"Land is always acquired by someone and later (eventually) transferred to someone else!"
It is important to remember this statement when doing genealogical research. It is one of two genealogical basic truths or facts. The other one is that if someone died they were born or, conversely, if someone was born they eventually died. When you are researching and you find a record of land being obtained or being disposed of for someone, then you need to find the other end of land ownership. A will or estate probate might transfer land to a child... a great find, since you can look for how the deceased obtained that property and then how the son disposed of that property. Brick walls can be knocked down when you use this rule to find both ends of land ownership.

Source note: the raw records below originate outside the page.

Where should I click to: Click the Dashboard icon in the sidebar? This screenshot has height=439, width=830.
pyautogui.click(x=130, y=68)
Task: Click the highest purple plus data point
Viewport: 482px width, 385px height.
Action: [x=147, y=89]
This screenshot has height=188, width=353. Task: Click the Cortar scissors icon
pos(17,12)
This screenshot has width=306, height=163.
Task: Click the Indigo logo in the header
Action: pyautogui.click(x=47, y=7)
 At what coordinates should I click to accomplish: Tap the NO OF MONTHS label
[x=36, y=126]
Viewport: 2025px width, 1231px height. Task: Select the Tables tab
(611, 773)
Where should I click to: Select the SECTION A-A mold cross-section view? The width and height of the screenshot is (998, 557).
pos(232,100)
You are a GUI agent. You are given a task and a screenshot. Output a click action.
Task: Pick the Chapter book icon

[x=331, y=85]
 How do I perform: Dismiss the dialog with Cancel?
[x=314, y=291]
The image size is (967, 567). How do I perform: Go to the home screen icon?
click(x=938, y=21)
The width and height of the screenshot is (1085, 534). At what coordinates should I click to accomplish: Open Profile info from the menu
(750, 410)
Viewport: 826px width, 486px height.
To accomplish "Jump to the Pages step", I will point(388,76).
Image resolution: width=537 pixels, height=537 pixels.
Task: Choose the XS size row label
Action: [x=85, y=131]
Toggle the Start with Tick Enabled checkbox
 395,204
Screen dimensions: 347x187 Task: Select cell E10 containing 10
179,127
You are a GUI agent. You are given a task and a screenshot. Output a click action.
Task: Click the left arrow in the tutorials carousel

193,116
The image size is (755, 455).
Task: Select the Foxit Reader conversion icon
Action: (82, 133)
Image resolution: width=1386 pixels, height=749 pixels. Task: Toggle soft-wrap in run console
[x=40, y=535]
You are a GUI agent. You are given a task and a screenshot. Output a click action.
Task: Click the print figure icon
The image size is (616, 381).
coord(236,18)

Often in our research, we find where the family lived in one county and later were living in another county (sometimes a distance away from the first county). In this case, generally, they disposed of the property in that original county and bought new property in the new county. It is important to find that diposal of the first county's property and then find when they obtained property in the new county. Sometimes, you will discover that they actually did not move, but rather the county boundaries changed and new counties were formed that separated the two counties on the map of more modern times. For example Kentucky once had three counties covering the majority of the state... new counties were formed out of each one making the original county smaller & smaller until it reached its size (and location) of today. It is possible for property to begin in Knox County, Indiana and end up being in about four other counties due to new counties being formed out of older ones. Important note: records concerning that property will be found in the county courthouse of where that property existed at the time of the creation of that record. Thus making it appear that the family moved from county to county, property to property... when in fact they could have lived on the same piece of land and possibly in the same house!